Bien heureusement pour lui, il n'avait aucune autre requête et Oikawa put se replier rapidement dans ses quartiers, situés de l'autre côté du château. Il salua plusieurs servants, gardes et autres personnes vivants dans le palais sur son passage, avant d'enfin pouvoir souffler. Il retira sa couronne qui pesait sur sa tête, les bijoux qui ornaient ses magnifiques ailes aussi blanches que neige ; aussi blanches que ses écailles de dragons qui parsemaient son corps. Un sourire léger se posa sur ses lèvres alors que ses doigts glissaient sur sa peau. Il s'admira un instant de plus dans le grand miroir sur pied, avant de détourner le regard. Si, au début, il pouvait énumérer toutes les perfections de son corps, il pouvait tout aussi rapidement remarquer chaque détail qui le dégoûtait de lui-même.
D'un mouvement las, il défit sa tresse pour laisser ses cheveux tomber en cascade sur son épaule. Il les coiffa, assit sur le bord de son lit encore parfaitement fait. Un soupir peigna ses lèvres, alors qu'il rangeait enfin sa brosse. L'idée futile de couper ses cheveux effleura son esprit, mais il éloigna cette pensée rapidement. Ça faisait des années qu'il les laissait pousser, il n'allait pas abandonner maintenant. Le jour où il sera enfin libre ou heureux, il les coupera probablement.

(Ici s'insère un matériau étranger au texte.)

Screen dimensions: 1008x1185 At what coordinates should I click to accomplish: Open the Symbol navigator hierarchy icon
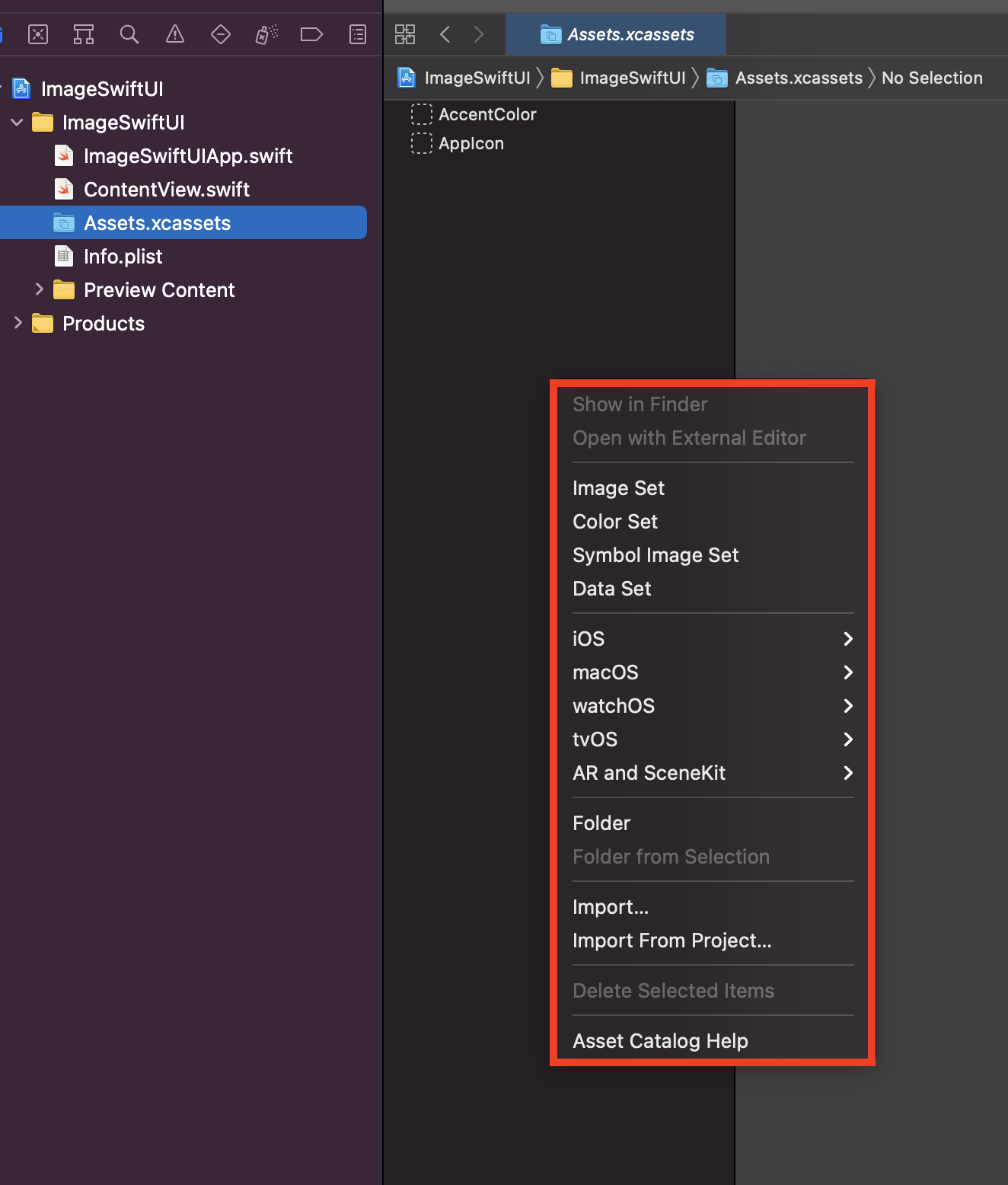[x=84, y=34]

Alors qu'il accrochait à son poignet des bracelets dorés, ses doigts glissèrent sur une plaie, presque invisible par le temps. Il releva la main, avant de froncer les sourcils. Il dut chercher dans ses souvenirs pendant quelques longues minutes d'où venait cette cicatrice — il aurait aimé oublier définitivement. En un instant, il se retrouva plongé dans un souvenir qui aurait pu être agréable — mais ce n'était plus le cas. C'était comme si des poussières s'étaient glissées dans les engrenages du bonheur, pour le salir toujours un peu plus. Il haïssait cette promesse ; celle de ne jamais se séparer.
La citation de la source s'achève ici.